孟河言点点头。乔玉抚向她的发,眼一漾,告诉自己,说得多好,好多路要自己走,谁也不能一直陪着自己。如今姑娘也生了翅膀,要离巢了。
仿佛还是昨天,河言还是头碰膝盖的小破孩,抱着深夜哭得泣不成声的自己,说永远都喜欢妈妈,永远也不离开。
一眨眼,已经化为虚无的旧影。
她走到门前,立得清丽,衣带渐宽。
流转的车站,南下北上各有去处,孟河言果然看见了甜瓜,他气喘吁吁地跑了过来。
孟河言帮他拿行李:“不要急,还早呢。”甜瓜跟着孟河言报了同一所大学,乐得再做同学。

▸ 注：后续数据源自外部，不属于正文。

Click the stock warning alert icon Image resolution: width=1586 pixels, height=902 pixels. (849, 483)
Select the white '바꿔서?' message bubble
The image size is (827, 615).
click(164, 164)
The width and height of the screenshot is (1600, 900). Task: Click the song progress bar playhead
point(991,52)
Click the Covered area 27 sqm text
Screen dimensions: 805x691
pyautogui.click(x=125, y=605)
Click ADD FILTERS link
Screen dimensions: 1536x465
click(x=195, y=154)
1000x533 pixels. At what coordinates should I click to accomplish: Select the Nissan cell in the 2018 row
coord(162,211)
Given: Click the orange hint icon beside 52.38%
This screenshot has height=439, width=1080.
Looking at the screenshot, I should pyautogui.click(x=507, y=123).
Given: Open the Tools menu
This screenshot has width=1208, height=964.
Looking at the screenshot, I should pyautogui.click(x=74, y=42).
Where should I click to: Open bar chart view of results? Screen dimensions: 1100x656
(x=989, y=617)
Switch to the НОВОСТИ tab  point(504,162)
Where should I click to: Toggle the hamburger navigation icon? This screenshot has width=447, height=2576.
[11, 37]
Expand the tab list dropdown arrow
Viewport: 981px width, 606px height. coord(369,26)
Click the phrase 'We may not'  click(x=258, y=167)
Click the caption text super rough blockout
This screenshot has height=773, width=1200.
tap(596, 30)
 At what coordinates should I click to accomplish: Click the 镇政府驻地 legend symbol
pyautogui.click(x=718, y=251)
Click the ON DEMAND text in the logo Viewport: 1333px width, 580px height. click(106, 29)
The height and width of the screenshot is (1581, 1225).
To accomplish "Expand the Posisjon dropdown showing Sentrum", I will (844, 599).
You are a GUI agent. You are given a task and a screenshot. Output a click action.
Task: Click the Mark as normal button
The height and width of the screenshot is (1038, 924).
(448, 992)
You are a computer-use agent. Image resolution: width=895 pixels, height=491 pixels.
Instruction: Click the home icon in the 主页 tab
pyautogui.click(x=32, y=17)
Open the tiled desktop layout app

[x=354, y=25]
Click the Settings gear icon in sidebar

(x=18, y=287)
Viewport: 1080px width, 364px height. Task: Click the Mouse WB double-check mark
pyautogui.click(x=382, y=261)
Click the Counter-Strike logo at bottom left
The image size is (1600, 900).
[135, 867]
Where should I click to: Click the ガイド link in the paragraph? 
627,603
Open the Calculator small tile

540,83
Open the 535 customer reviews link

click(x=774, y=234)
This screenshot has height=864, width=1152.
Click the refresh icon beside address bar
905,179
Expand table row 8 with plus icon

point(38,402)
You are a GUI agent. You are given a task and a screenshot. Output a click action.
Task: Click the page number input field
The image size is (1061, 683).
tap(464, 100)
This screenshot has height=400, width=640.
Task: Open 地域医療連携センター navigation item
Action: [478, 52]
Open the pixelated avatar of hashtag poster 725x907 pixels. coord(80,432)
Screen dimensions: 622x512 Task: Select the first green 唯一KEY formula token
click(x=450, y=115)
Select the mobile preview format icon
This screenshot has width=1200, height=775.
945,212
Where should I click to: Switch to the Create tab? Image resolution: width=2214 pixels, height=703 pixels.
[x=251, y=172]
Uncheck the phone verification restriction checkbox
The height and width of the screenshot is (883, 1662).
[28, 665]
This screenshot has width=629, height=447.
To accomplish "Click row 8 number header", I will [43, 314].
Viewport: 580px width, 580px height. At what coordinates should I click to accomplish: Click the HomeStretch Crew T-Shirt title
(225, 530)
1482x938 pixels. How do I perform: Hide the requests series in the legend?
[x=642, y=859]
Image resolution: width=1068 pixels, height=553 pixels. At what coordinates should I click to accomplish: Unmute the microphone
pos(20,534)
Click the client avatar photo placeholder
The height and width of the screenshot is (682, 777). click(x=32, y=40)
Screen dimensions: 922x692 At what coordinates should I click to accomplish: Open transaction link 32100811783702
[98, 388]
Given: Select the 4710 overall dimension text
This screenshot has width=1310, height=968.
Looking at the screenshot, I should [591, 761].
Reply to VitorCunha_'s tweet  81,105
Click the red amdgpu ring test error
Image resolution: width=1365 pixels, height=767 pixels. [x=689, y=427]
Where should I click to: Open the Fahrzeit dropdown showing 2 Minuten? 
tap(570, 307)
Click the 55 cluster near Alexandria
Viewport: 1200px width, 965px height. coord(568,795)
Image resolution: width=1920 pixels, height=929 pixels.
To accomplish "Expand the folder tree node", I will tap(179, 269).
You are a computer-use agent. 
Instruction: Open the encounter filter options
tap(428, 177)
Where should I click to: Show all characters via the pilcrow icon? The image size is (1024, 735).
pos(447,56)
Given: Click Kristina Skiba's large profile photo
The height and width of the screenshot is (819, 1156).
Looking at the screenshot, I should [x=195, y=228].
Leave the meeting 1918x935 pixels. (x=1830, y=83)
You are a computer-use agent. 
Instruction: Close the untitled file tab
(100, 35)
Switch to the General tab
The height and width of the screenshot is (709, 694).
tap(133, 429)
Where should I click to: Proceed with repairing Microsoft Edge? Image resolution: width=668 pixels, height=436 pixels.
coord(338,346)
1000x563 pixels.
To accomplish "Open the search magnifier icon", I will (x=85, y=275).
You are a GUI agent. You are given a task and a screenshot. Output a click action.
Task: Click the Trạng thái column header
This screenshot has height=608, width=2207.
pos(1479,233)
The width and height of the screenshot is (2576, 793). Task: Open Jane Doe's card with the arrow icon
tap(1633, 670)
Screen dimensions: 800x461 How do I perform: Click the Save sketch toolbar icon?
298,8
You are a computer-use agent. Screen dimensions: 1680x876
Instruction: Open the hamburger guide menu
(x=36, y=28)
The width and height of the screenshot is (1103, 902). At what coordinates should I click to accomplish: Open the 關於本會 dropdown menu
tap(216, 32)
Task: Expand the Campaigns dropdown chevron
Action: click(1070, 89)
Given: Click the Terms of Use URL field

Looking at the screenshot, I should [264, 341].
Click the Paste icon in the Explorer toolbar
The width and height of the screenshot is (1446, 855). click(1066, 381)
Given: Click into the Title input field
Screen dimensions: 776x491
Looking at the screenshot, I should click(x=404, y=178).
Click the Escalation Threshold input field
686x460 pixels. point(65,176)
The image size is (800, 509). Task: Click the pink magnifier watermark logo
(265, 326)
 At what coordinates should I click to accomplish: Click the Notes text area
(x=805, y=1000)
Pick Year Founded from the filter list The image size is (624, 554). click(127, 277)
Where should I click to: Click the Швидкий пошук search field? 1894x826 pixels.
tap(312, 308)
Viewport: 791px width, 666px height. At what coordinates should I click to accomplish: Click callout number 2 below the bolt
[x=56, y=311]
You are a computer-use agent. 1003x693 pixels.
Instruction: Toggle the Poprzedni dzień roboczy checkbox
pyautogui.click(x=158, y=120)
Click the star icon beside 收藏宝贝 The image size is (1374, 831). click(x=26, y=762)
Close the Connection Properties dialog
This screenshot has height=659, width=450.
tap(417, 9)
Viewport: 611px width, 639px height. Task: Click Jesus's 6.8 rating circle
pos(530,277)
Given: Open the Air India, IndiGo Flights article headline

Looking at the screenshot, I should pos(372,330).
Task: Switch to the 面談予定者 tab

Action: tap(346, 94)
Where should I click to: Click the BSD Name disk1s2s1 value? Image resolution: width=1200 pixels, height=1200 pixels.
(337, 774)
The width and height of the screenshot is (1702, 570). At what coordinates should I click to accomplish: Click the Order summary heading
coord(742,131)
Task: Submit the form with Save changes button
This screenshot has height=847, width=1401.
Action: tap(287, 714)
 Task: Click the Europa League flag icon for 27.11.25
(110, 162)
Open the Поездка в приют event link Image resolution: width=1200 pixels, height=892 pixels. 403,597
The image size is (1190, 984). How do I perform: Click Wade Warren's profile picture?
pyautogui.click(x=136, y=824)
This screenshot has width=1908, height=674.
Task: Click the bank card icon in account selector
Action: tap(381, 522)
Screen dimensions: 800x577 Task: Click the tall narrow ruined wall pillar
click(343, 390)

他们过了安检,听到杨煦的喊声,前两天刚送走了江越他们,杨煦开学晚,到现在,好像只剩了他自己。
“河言,甜瓜,路上小心点。”杨煦扶着膝盖,累得上气不接下气。
“你来怎么也不说一声。”甜瓜诧异。
“看缘分嘛。”杨煦笑笑。
火车开动轰隆声响,淹了其他所有的声音,杨煦的身影,立在原处,半分不动,转眼已经渺小到隐于天地。
手机振动,孟河言接起了电话。
她的脸转向窗口,窗外的景色如梭倒退,玻璃上倒映出了看不清的面容。
我喜欢你。
孟河言。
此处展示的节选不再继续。